– Вот-вот! То есть вполне возможно, что он не сам отправился к Троцкому. И скорее всего, он врет, как сивый мерин. Вполне возможно, было еще многое, но он решил изобразить фальшивое раскаяние в своих показаниях, чтобы запутать следствие и скрыть истинные причины его встреч. Скажи, а товарищу Сталину об этом деле известно?

– Да! Двадцать первого октября Ягода и Агранов направили Иосифу Виссарионовичу стенограмму показаний Блюмкина. Судя по пометкам, товарищ Сталин их внимательно прочел и особо отметил вот эти строки. Он даже отчеркнул их двумя чертами, а на полях написал комментарий: «Ха-ха-ха!»

– Дай-ка я почитаю! – Берия потянул бумагу с показаниями к себе.


«Вообще, во мне совершенно параллельно уживались чисто деловая преданность тому делу, которое мне было поручено, с моими личными колебаниями между троцкистской оппозицией и партией. Мне кажется, это психологически допустимо и является объективным залогом моей искренности, когда я это говорю».


Берия, оторвавшись от чтения, заключил:

– Лжет, подлец!

– Мне вообще-то кажется, – заметил Меркулов, – что товарищу Сталину они, Ягода, Трилиссер, Агранов, Бокий, ничего не рассказали о похождениях и показаниях Блюмкина о Тибете и «оружии богов». Они, судя по всему, предоставили ему только ту часть документов, которая касалась Троцкого. Об этом можно судить по постановлению по следственному делу Блюмкина, которое ОГПУ направило на утверждение Сталину 3 ноября 1929 года. Вот оно.

Меркулов принялся читать:


– «ЦК ВКП(б) Toe. Сталину. На основании заседания коллегии ОГПУ от 3 ноября…»


– он остановился и пояснил шефу: – С 1923 года на Лубянке получили право самим разбирать преступления, совершенные своими работниками. И выносить приговоры.

– Я знаю! – заметил Берия, вставший из-за стола и подошедший к окну.

– Так вот,


«признан виновным в совершении преступлений, предусмотренных статьями 58.1, 58.10 УК РСФСР, бывший сотрудник иностранного отдела ОГПУ Блюмкин Яков Гершевич, 1898 года рождения, ранее осуждавшийся за контрреволюционную деятельность в 1919 году.
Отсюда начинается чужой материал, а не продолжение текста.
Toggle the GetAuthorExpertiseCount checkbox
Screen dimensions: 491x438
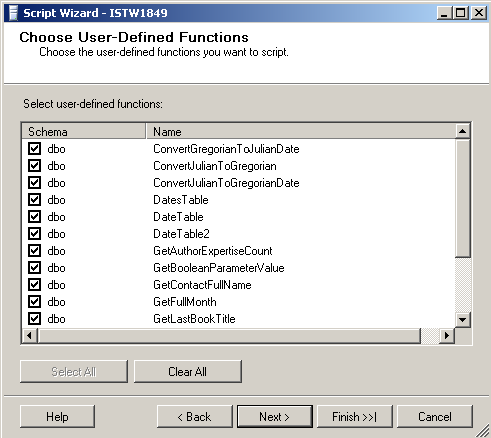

Следствием установлено, что Блюмкин умышленно передавал представителю германской военной разведки важные государственные секреты СССР. В мае сего года он, Блюмкин, имел несанкционированную встречу с Троцким на Кипре.

Прошу утвердить приговор.

Зам. пред. ОГПУ Ягода.

03.11.1929 года».


– На основании такого постановления товарищ Сталин что мог понять? Просто враг народа. Предатель. Троцкист. И расстреляли они его в тот же день. Мигом. Вот выписка из протокола от 3 ноября 1929 года: По следственному делу. Во внесудебном порядке. И приговор. Расстрелять. А вот записка – предписание о похоронах, датированная пятым ноября и направленная администрации Ваганьковского кладбища.

– Видно, торопились они, раз провернули все в один день. Скорее всего, боялись, что Блюмкин разговорится и может рассказать очень многое. Кто его посылал к Троцкому? Какие он передал ему документы? Что он продал немцам, а может, и японцам. И кому-то еще. А так нет человека – нет проблемы. Вот что, Меркулыч, к этому делу надо обязательно вернуться. И разобраться до конца. Тут много липы. И если копнуть глубже, откроется масса интересного для нас и для страны тоже. Поэтому первое, что надо сделать, – разобраться со всеми посвященными в тайну этой экспедиции в Тибет. Сколько их было? Вполне возможно, что найдутся неизвестные факты и документы. Ты поручи это дело Деканозову. Пусть он изучит и подготовит служебную записку. Быстро. И в полном объеме.

– Слушаюсь! – щелкнул каблуками Меркулов.